Is Article 90(1) of Council Directive 2006/112/EC of 28 November 2006 on the common system of value added tax to be interpreted as precluding national legislation, such as that at issue in the main proceedings, under which a pharmaceutical company which makes payments to a public health insurer on the basis of turnover from the sale of medicinal products under a voluntarily concluded contract is required to make such payments, and therefore does not receive full reimbursement for those medicinal products, is not entitled to reduce the taxable amount retrospectively, merely because the payments were not made in a manner determined in advance in its business policy and not with sales promotion as the main objective?

If the answer to the first question is in the affirmative, must Article 273 of Council Directive 2006/112/EC of 28 November 2006 on the common system of value added tax be interpreted as precluding national legislation such as that at issue in the main proceedings, which makes the retrospective reduction of the taxable amount subject to the condition that the performance of the act giving rise to the entitlement to repayment is evidenced by an invoice issued in the name of the person entitled to repayment, even if the act giving rise to the retrospective reduction of the taxable amount is sufficiently documented, based on information which can be verified retrospectively, is partly public and authentic, and enables the tax to be correctly collected?


AG Opinion

None


Judgment

1.    Article 90(1) of Council Directive 2006/112/EC of 28 November 2006 on the common system of value added tax, must be interpreted as precluding a national law that provides that a pharmaceutical company may not reduce its taxable amount for value added tax by the portion of its revenue obtained from the sale of medicinal products subsidised by the State health insurance agency which it reimburses to that organisation under a contract entered into by the State health insurance agency and that company, because the amounts paid in that regard were not set out in advance by that company in its commercial policy and because those payments were not made for promotional purposes.

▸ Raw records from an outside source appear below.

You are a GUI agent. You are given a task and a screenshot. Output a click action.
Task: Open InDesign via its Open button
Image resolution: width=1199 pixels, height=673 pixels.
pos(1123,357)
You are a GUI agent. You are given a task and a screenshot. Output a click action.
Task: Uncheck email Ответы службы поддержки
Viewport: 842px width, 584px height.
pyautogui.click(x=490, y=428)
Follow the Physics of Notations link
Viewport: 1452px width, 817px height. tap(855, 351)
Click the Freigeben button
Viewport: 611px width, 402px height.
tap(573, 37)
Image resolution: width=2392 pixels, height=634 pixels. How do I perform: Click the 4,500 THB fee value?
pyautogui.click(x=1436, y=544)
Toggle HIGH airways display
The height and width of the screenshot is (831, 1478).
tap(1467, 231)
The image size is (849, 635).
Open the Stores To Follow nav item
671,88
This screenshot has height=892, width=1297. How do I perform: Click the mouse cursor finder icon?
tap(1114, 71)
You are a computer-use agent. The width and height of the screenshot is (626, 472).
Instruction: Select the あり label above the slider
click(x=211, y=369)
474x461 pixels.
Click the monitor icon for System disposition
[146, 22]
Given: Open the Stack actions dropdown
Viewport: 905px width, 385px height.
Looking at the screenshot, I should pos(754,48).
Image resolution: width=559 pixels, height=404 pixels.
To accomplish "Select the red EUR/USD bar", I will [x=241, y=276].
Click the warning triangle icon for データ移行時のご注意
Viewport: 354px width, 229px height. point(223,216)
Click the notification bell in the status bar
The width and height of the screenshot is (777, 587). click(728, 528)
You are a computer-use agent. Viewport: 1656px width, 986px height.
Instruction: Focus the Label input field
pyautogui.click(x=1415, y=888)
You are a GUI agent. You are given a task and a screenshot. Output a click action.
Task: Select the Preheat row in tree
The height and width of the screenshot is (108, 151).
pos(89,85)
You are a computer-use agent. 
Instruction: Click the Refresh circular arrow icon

2.    Article 90(1) and Article 273 of Directive 2006/112 must be interpreted as precluding a national law where the subsequent reduction of the taxable amount for value added tax is subject to the condition that the person entitled to the refund has an invoice in the relevant name providing proof of the transaction giving entitlement to that refund, even where such an invoice has not been issued and where proof of that transaction may be determined by other means.